The March Pew study, drawn from numbers obtained from the Bureau of Justice Statistics and Centers for Disease Control and Prevention, also found a dramatic drop in gun crime over the past two decades. Their accounting shows a 49 percent decline in the homicide rate, and a 75 percent decline of non-fatal violent crime victimization. More than 8 in 10 gun homicide victims in 2010 were men and boys. Fifty-five percent of the homicide victims were black, far beyond their 13 percent share of the population.
Pew researchers observed that the huge amount of attention devoted to gun violence incidents in the media has caused most Americans to be unaware that gun crime is
“strikingly down” from 20 years ago. In fact, gun-related homicides in the late 2000s were
“equal to those not seen since the early 1960s.” Yet their
survey found that 56 percent believed gun-related crime is higher, 26 percent believed it stayed about the same, and 6 percent didn’t know. Only
12 percent of those polled thought it was lower.

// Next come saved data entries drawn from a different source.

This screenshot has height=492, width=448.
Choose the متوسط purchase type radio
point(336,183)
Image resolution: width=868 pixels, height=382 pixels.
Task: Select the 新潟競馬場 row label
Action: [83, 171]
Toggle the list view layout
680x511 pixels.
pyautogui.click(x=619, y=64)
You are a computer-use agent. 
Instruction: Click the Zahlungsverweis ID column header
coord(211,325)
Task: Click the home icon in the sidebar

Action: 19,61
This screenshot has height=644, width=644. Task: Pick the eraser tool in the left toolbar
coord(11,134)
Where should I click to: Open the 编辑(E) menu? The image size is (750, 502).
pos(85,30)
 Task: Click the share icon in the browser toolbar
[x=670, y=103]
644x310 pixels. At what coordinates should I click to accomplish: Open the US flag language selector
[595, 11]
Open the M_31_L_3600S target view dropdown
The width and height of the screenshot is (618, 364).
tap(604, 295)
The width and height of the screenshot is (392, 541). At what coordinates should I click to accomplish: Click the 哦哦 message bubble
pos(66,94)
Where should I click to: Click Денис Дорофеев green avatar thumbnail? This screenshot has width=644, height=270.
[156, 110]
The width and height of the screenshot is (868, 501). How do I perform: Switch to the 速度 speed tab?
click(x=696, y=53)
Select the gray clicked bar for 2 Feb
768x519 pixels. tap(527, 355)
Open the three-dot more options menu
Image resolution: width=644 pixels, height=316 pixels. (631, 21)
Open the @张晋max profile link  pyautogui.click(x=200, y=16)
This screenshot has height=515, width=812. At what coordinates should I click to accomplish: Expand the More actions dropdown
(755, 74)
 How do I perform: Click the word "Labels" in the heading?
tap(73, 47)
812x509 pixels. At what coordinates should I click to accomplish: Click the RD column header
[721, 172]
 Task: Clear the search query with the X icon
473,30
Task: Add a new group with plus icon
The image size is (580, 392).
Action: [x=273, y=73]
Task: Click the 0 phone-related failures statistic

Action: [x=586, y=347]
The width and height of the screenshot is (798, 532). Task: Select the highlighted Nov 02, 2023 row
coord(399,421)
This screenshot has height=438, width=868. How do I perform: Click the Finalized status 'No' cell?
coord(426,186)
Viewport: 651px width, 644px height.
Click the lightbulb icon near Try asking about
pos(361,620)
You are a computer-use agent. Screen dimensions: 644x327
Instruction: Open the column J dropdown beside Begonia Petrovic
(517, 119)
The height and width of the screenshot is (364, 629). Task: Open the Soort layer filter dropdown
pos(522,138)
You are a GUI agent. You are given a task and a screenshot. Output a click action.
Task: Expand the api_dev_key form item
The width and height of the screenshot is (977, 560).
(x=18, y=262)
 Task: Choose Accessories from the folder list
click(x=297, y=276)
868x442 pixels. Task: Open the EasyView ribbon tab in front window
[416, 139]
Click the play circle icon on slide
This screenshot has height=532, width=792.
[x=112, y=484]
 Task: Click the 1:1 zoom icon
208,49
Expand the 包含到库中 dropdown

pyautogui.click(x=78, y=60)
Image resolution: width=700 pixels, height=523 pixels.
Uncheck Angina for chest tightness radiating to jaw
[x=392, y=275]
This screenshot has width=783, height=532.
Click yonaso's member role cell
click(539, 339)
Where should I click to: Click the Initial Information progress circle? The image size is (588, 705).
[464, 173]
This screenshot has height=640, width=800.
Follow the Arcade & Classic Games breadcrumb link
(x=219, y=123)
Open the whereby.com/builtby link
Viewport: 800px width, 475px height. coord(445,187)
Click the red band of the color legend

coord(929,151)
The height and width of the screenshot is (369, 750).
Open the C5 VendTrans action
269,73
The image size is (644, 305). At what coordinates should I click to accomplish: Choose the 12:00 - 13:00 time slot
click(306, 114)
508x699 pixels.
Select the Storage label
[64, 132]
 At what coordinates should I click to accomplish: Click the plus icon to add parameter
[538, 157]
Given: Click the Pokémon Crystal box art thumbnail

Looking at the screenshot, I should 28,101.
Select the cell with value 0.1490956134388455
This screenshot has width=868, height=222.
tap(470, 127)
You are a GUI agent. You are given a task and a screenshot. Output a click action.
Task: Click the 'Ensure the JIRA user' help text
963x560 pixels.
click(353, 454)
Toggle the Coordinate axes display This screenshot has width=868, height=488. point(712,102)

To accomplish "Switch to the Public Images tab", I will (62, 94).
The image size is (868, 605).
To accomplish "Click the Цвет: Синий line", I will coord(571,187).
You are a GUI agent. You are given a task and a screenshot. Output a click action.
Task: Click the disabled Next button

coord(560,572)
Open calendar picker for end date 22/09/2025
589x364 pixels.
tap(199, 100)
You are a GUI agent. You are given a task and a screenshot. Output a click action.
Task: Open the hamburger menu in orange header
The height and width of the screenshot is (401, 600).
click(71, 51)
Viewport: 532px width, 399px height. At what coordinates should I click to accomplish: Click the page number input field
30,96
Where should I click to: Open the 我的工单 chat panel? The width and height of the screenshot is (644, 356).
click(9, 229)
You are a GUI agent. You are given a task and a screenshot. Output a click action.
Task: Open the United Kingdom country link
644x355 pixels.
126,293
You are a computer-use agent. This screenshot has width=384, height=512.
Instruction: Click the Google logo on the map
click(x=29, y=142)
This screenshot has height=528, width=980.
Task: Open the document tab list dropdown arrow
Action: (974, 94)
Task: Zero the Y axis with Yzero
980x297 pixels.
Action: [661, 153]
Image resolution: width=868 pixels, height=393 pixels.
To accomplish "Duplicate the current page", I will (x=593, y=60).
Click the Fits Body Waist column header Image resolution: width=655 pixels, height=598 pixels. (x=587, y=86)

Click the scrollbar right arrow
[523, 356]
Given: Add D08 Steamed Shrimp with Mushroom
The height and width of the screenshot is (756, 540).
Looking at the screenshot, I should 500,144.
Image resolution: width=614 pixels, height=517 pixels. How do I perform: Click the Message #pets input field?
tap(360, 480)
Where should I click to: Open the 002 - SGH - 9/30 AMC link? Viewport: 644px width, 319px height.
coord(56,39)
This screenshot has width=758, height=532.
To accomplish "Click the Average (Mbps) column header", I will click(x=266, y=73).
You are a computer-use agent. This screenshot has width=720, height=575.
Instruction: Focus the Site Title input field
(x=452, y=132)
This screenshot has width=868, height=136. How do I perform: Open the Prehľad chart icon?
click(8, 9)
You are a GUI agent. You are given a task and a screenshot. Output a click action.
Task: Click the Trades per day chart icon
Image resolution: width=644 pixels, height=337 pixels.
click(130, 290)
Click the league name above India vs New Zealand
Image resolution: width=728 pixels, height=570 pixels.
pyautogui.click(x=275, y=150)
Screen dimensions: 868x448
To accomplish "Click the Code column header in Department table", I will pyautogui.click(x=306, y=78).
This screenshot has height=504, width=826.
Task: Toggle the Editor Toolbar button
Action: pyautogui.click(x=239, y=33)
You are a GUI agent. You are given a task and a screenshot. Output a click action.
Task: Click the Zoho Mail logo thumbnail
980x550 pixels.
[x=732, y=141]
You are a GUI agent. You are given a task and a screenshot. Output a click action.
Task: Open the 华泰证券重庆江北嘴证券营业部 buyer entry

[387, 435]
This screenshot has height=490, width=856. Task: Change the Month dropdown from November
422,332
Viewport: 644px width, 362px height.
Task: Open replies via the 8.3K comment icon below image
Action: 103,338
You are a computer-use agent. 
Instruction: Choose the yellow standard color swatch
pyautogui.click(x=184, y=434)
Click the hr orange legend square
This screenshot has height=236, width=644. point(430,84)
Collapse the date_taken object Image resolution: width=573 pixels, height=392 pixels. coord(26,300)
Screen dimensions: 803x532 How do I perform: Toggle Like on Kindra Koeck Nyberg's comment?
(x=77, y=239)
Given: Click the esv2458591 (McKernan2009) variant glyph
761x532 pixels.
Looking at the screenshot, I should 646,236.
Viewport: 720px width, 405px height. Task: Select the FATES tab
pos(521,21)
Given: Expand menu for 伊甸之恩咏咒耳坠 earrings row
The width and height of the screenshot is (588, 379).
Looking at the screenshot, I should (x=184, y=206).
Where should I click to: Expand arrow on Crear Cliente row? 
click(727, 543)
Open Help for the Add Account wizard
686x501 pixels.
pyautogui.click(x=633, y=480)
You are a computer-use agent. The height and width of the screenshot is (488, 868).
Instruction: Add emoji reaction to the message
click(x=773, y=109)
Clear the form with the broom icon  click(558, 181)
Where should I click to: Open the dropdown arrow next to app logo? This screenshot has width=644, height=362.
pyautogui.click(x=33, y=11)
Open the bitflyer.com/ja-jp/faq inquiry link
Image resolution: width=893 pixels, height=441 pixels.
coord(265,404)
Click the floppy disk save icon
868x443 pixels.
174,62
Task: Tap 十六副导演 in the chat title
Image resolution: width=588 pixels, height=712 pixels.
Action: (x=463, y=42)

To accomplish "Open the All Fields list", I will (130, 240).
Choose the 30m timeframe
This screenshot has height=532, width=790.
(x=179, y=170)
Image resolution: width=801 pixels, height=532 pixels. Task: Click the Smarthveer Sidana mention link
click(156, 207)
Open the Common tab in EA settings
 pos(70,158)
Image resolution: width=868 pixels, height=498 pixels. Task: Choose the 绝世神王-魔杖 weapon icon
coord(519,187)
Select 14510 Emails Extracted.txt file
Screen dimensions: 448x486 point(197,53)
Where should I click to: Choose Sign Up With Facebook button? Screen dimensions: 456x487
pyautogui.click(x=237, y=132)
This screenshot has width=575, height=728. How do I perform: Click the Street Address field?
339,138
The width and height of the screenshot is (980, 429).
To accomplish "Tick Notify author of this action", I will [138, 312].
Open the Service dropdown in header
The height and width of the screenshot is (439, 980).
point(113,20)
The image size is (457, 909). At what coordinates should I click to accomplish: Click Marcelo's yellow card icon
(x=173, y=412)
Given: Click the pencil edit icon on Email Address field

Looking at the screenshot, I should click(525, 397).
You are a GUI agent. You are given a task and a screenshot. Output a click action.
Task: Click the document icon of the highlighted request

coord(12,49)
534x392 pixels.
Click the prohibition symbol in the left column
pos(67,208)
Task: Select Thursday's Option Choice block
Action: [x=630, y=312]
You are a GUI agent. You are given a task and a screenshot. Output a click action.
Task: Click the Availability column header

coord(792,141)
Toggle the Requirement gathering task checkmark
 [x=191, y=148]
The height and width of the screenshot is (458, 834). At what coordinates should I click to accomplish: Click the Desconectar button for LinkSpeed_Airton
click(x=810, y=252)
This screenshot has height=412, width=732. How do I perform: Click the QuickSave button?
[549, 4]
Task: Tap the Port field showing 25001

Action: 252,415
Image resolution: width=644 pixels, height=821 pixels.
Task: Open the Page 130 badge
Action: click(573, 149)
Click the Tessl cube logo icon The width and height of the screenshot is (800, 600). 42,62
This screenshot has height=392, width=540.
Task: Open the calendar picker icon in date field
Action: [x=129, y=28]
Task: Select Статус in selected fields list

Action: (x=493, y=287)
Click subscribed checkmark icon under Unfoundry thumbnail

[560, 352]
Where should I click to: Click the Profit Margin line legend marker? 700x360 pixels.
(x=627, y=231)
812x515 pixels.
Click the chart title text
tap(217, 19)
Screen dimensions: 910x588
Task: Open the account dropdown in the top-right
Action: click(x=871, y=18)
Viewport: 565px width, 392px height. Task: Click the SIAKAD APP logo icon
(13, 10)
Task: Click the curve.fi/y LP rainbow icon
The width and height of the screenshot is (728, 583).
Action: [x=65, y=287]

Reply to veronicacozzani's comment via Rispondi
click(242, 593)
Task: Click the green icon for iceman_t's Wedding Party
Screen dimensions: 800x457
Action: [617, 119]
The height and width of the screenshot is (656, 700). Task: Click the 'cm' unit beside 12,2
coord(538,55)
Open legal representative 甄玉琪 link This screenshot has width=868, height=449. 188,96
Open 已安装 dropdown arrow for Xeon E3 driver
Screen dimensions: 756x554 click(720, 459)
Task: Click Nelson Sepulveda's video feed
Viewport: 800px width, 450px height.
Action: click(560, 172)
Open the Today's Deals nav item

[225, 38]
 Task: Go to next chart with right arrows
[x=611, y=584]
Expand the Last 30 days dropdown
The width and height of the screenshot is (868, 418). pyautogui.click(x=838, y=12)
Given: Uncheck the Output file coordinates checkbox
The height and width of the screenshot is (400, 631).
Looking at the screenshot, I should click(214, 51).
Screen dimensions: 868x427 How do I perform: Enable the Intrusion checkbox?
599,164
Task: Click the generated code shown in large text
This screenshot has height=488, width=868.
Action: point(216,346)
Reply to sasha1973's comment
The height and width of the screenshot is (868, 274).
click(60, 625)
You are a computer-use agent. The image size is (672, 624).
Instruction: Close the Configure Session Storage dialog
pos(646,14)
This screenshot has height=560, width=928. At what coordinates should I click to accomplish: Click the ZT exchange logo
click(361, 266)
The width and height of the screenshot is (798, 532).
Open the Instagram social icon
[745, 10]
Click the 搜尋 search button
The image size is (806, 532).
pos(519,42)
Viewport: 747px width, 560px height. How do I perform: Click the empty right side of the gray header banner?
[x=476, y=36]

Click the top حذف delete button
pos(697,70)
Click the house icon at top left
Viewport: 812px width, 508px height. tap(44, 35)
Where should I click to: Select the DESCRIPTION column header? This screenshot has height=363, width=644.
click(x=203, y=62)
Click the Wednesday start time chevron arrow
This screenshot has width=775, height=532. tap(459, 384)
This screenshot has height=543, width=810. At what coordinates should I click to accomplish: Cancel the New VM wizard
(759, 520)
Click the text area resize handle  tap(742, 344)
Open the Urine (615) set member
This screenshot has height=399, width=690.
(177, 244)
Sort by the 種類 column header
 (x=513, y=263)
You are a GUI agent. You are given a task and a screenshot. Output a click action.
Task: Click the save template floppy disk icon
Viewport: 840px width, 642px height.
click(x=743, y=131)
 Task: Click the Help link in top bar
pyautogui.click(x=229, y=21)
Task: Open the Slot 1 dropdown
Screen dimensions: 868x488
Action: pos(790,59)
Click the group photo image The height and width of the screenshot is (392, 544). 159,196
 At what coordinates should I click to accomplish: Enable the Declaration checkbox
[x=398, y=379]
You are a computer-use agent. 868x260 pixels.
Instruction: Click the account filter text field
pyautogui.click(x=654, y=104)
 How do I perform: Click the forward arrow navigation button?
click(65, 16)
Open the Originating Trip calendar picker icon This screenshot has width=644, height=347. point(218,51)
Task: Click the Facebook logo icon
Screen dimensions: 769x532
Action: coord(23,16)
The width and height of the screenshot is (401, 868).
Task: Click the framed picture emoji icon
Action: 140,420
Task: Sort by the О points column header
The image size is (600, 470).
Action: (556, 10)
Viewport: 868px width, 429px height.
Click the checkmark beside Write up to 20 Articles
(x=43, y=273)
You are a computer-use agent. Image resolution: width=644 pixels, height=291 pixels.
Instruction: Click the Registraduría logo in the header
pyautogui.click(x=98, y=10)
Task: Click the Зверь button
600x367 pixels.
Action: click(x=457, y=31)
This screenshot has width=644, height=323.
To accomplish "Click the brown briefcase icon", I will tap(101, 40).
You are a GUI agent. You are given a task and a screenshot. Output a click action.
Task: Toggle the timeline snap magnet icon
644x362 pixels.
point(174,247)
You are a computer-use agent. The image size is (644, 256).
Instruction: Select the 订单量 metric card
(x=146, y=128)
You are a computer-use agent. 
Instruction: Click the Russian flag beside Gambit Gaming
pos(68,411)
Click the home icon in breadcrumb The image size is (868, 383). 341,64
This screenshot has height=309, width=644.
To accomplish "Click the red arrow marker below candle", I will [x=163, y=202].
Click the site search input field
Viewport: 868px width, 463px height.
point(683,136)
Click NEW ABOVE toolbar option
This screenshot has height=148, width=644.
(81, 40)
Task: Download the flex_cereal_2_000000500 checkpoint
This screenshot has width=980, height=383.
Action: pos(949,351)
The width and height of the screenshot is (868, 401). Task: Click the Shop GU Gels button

The Pew survey found that while women and elderly were actually less likely to become crime victims, they were more likely to believe gun crime had increased in recent years. On the other hand, men, who were more likely to become victims, were more likely know that the gun rate had dropped.
Those gun crime rates certainly aren’t diminishing for lack of supply…at least not for law-abiding legal buyers. Last December, the FBI recorded a
record number of 2.78 million background checks for purchases that month, surpassing a 2.01 million mark set the month before by about 39 percent. That December 2012 figure, in turn, was up 49 percent from a previous record on that month the year before. FBI checks for all of 2012 totaled 19.6 million, an annual record, and an increase of 19 percent over 2011.
Firearms sellers can thank the gun-control legislation lobbies for much of this business windfall. Marked demand increases have been witnessed over the past five years thanks to the 2008 and 2012 elections of U.S. history’s most successful, if unintentional, gun salesman as president. The firearms market got a huge added boost after the tragic shootings at Sandy Hook Elementary School in Newton, Connecticut activated a renewed legislative frenzy.
If that gun-purchasing fervor has abated with the defeat of several congressional regulation proposals you surely wouldn’t have known it by witnessing the overwhelmingly enormous annual NRA convention in Houston earlier this month. Attendance was estimated to be more than 70,000 people from all over the country.